## DATA FOR REVIEW:
┌──

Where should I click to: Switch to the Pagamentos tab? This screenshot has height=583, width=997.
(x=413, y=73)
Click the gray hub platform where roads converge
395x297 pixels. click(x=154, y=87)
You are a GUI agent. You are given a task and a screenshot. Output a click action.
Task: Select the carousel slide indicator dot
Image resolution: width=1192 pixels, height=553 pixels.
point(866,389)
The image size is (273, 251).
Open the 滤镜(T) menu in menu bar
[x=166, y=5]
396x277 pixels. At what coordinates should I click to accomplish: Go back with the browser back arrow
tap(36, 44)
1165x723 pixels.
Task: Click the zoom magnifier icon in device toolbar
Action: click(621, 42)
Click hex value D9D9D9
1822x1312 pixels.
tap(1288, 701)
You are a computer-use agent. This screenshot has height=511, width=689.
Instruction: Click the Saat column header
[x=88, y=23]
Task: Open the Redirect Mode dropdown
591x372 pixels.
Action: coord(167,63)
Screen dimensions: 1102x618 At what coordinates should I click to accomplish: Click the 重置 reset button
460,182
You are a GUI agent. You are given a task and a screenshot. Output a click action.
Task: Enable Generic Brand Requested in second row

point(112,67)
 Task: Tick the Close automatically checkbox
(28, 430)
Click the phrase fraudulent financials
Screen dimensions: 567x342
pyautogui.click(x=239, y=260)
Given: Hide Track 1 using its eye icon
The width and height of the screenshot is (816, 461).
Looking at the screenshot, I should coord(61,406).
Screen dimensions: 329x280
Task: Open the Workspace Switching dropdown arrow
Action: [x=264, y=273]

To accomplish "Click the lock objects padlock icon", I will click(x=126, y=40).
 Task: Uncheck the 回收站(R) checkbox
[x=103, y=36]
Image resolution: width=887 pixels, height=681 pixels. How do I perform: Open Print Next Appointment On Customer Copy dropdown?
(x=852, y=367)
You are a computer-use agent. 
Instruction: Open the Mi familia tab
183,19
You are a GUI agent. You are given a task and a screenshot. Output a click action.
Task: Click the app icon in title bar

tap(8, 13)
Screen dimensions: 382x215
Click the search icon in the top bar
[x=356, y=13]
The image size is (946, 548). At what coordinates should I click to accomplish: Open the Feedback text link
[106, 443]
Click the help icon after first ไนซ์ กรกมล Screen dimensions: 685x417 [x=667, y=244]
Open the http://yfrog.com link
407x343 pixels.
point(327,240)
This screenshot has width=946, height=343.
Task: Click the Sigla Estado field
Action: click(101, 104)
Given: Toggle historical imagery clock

└──

## PROBLEM TO SOLVE:
Reproduce every single entry above exactly.

## COMPLETED TASK:
Where should I click to: Switch to the Pagamentos tab? This screenshot has height=583, width=997.
(x=413, y=73)
Click the gray hub platform where roads converge
395x297 pixels. click(x=154, y=87)
You are a GUI agent. You are given a task and a screenshot. Output a click action.
Task: Select the carousel slide indicator dot
Image resolution: width=1192 pixels, height=553 pixels.
point(866,389)
The image size is (273, 251).
Open the 滤镜(T) menu in menu bar
[x=166, y=5]
396x277 pixels. At what coordinates should I click to accomplish: Go back with the browser back arrow
tap(36, 44)
1165x723 pixels.
Task: Click the zoom magnifier icon in device toolbar
Action: click(621, 42)
Click hex value D9D9D9
1822x1312 pixels.
tap(1288, 701)
You are a computer-use agent. This screenshot has height=511, width=689.
Instruction: Click the Saat column header
[x=88, y=23]
Task: Open the Redirect Mode dropdown
591x372 pixels.
Action: coord(167,63)
Screen dimensions: 1102x618 At what coordinates should I click to accomplish: Click the 重置 reset button
460,182
You are a GUI agent. You are given a task and a screenshot. Output a click action.
Task: Enable Generic Brand Requested in second row

point(112,67)
 Task: Tick the Close automatically checkbox
(28, 430)
Click the phrase fraudulent financials
Screen dimensions: 567x342
pyautogui.click(x=239, y=260)
Given: Hide Track 1 using its eye icon
The width and height of the screenshot is (816, 461).
Looking at the screenshot, I should coord(61,406).
Screen dimensions: 329x280
Task: Open the Workspace Switching dropdown arrow
Action: [x=264, y=273]

To accomplish "Click the lock objects padlock icon", I will click(x=126, y=40).
 Task: Uncheck the 回收站(R) checkbox
[x=103, y=36]
Image resolution: width=887 pixels, height=681 pixels. How do I perform: Open Print Next Appointment On Customer Copy dropdown?
(x=852, y=367)
You are a computer-use agent. 
Instruction: Open the Mi familia tab
183,19
You are a GUI agent. You are given a task and a screenshot. Output a click action.
Task: Click the app icon in title bar

tap(8, 13)
Screen dimensions: 382x215
Click the search icon in the top bar
[x=356, y=13]
The image size is (946, 548). At what coordinates should I click to accomplish: Open the Feedback text link
[106, 443]
Click the help icon after first ไนซ์ กรกมล Screen dimensions: 685x417 [x=667, y=244]
Open the http://yfrog.com link
407x343 pixels.
point(327,240)
This screenshot has width=946, height=343.
Task: Click the Sigla Estado field
Action: click(101, 104)
Given: Toggle historical imagery clock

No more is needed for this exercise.